At a glance, I can see that I’ve only rolled credits on two games so far in 2025, while only four of the games I’ve played in the last few months were actually released in the present year.

I Wish I’d Started a Long Time Ago

Can you imagine if you had a list of every game you’d played since you were a child? Or just the games you played during the PS4 generation? How many games have you forgotten about entirely? I’d extend this notion to books I’ve read or movies I loved but cannot name. Sometimes I can remember plot lines or scenes but the titles escape me.

While it’s not such an issue in the digital age, there are so many games from my childhood that I have only a vague recollection of. My dad and I used to mail-order games for the Commodore Amiga 1200, with plenty of big-name releases like Theme Hospital and Cannon Fodder. But many more were obscure titles, what we’d now consider “indie” games programmed by a single person or very small teams.
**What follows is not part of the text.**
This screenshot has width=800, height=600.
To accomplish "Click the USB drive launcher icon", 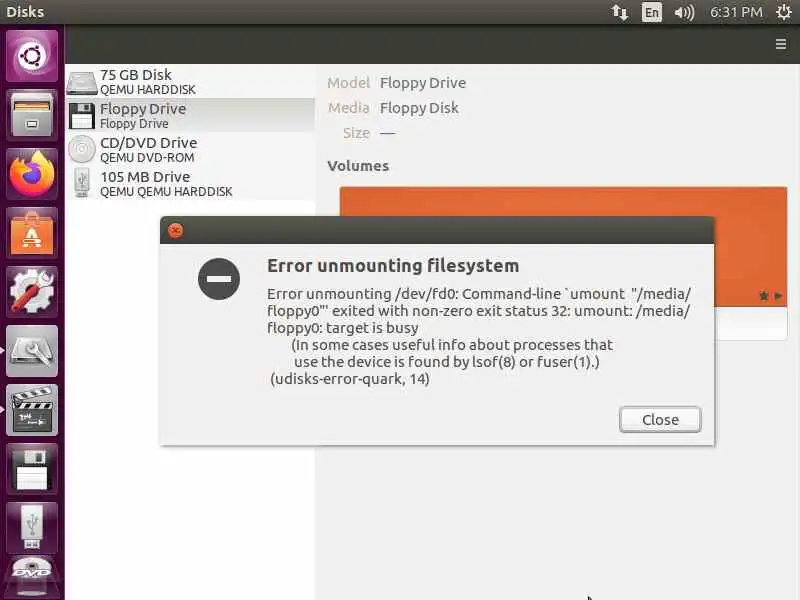I will tap(32, 528).
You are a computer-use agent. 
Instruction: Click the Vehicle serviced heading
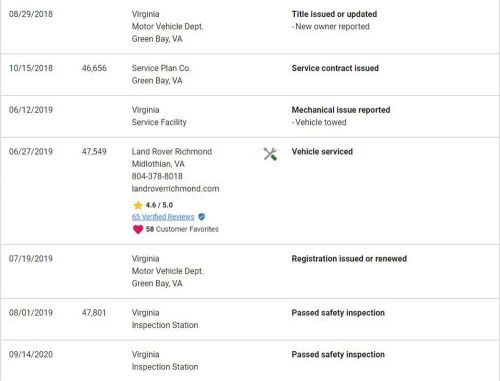click(322, 152)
A Commodore Amiga 500 home computer with a mouse and joystick, plugged into a monitor displaying the famous 1984 Boing Ball demo.
Lucas Gouveia / How-To Geek | ami64 | Shutterstock-Pixelsquid / Shutterstock

While I’m lucky enough to still have some of these games, most of them have been lost to the sands of time. I’m stuck trying to remember the name of that weird edutainment Battleships clone where you’d select coordinates on a map to hunt for treasure, or a simple shoot ‘em up that tasked you with defending Pearl Harbor from invading forces.
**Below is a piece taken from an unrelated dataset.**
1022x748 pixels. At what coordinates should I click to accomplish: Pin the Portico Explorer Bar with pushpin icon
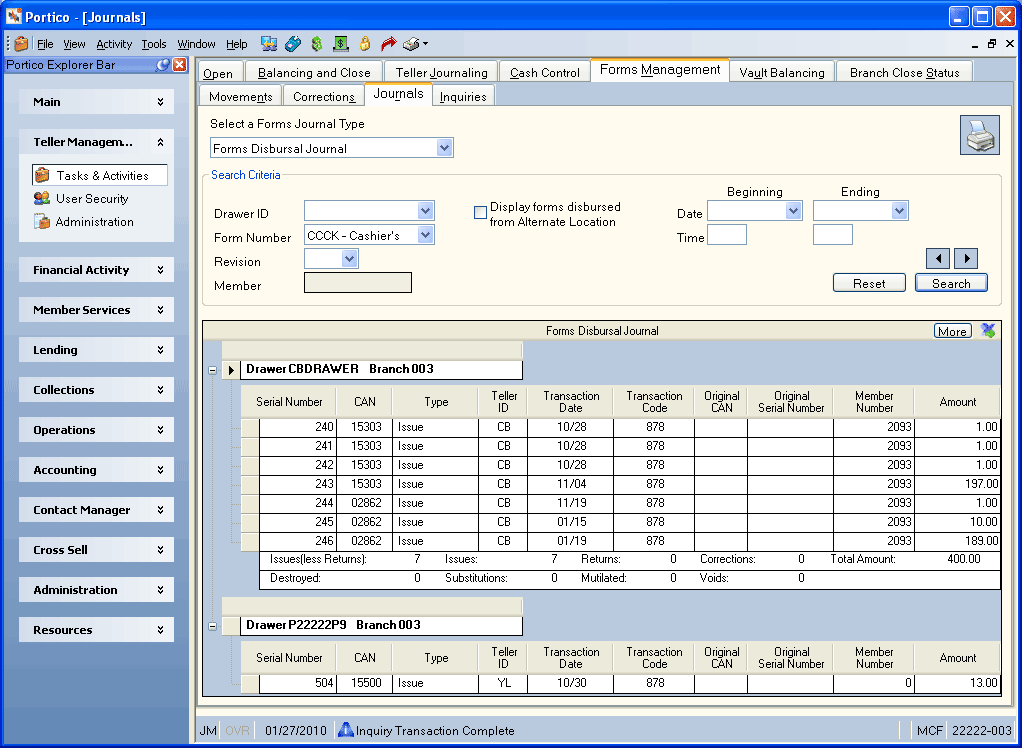point(163,65)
The same is true for the mobile games of yesteryear which have been seemingly forgotten even by video game preservationists. I’d bet if you scrolled through some classic iPhone games that remain playable today you’ll spot an old favorite that you’d completely forgotten about.

These games don’t have to be genre-defining masterpieces, they just have to be important to you.


That’s why I write down every game I play or pick up again. It takes a few seconds, but I’m glad for the reminder. Even the act of writing this stuff down makes it less likely that I’ll forget.

Of course, you could get super into this and start a full gaming journal. You could write a small review, assign gaming scores, and even record which endings you get or your character builds.